Similarly, during the Obama administration, a team of Department of Justice lawyers came up with a way to stop businesses they did not like from operating. “Operation Choke Point,” as they named it, used increased supervision of banks to dissuade them from providing banking services to a range of industries, including porn stars, firearms dealers and payday lenders. The rational basis was that these industries posed a “reputational risk” to the banks.

Yet, Congress had passed no law restricting these industries. Indeed, porn stars and firearms dealers are supposed to be protected by the First and Second Amendments, respectively. Nevertheless, a team of bureaucrats took it upon themselves to try to regulate them out of existence.

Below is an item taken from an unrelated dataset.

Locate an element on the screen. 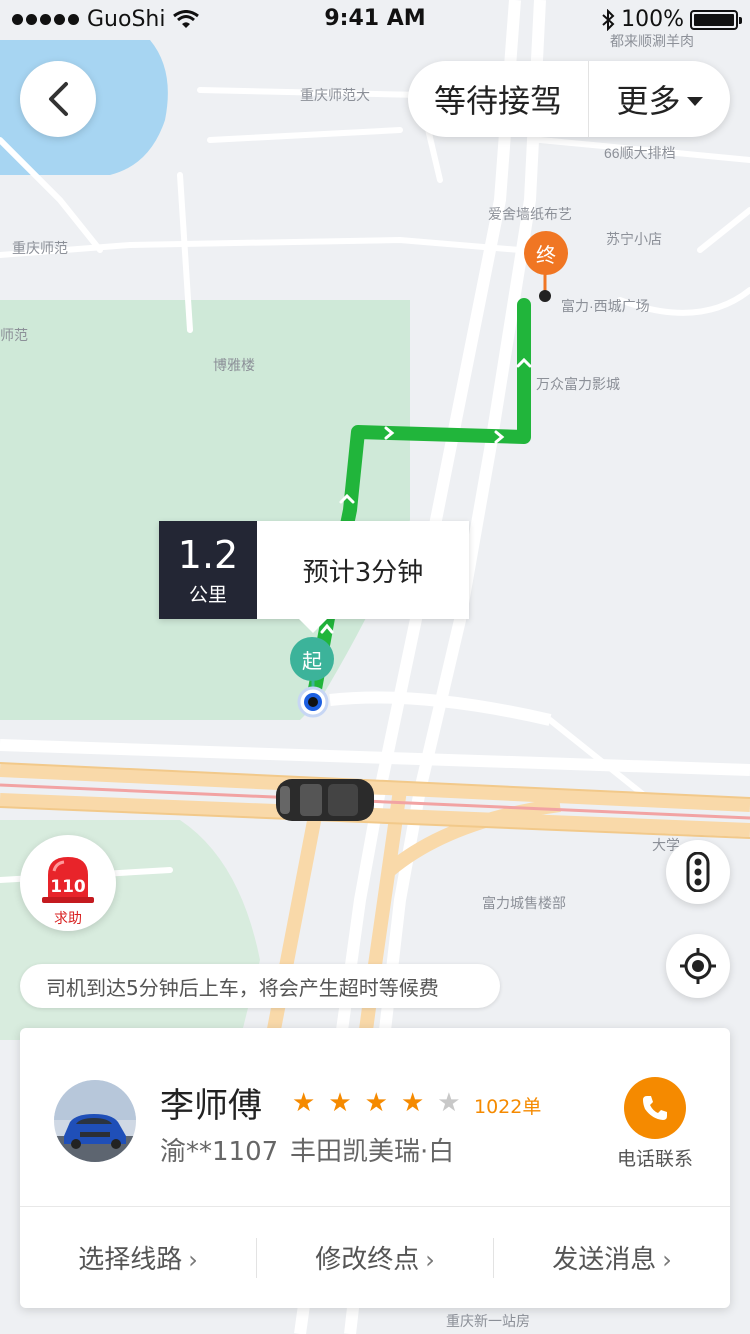 This screenshot has width=750, height=1334. map-label: 博雅楼 is located at coordinates (234, 365).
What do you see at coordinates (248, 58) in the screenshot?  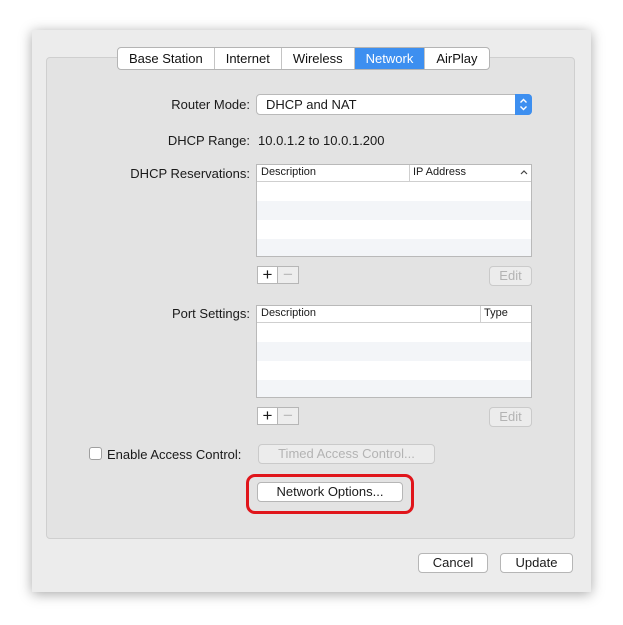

Another public choice-based critique of the administrative state is that the people who go to work at interventionist agencies generally agree with the interventionist mission. This implies that they are more likely to seek to expand their power than not, even in a burdensome manner. This problem is compounded by labor and employment law, which generally make it extremely difficult to fire a civil servant working under a union-negotiated collective bargaining agreement. This further insulates bureaucrats from any repercussions for following an agenda aimed at expanding their powers.

The modern administrative state has become a significant burden on the American economy. Wayne Crews estimates that the cost of regulation is roughly $2 trillion annually, around 10 percent of gross domestic product, and imposes a substantial burden on every U.S. household.

Remedies to this situation need to begin with the delegation principle. Congress should stop delegating as much as it has and reclaim some of the powers it has delegated away. One way to do this would be to establish a bipartisan “Regulatory Reduction Commission” that would be tasked with reviewing existing regulations and recommending a package of regulations that are too costly, burdensome, or outdated to roll back every year. New regulations and agencies should be established with sunset clauses whereby the rules can be repealed and agencies shuttered when they have run their course (although the persistence of the Export-Import Bank after its authority expired suggests this is more easily said than done).

Courts must also play their part. There is some appetite on the current Supreme Court to revise the deference doctrines, but if it declines to do so, Congress can instruct them. The rational basis test needs to be addressed. If a less burdensome solution presents itself, there should be some way for an affected citizen to petition the government to adopt it.

The administrative state has been around for about a century. Its evolution into the current overarching problem should not have been a surprise. When British ministers were beginning to accrue similar powers to themselves in 1929, the then Lord Chief Justice, Lord Hewart, wrote a book warning of the erosion of self-government it represented. He titled it, “The New Despotism.”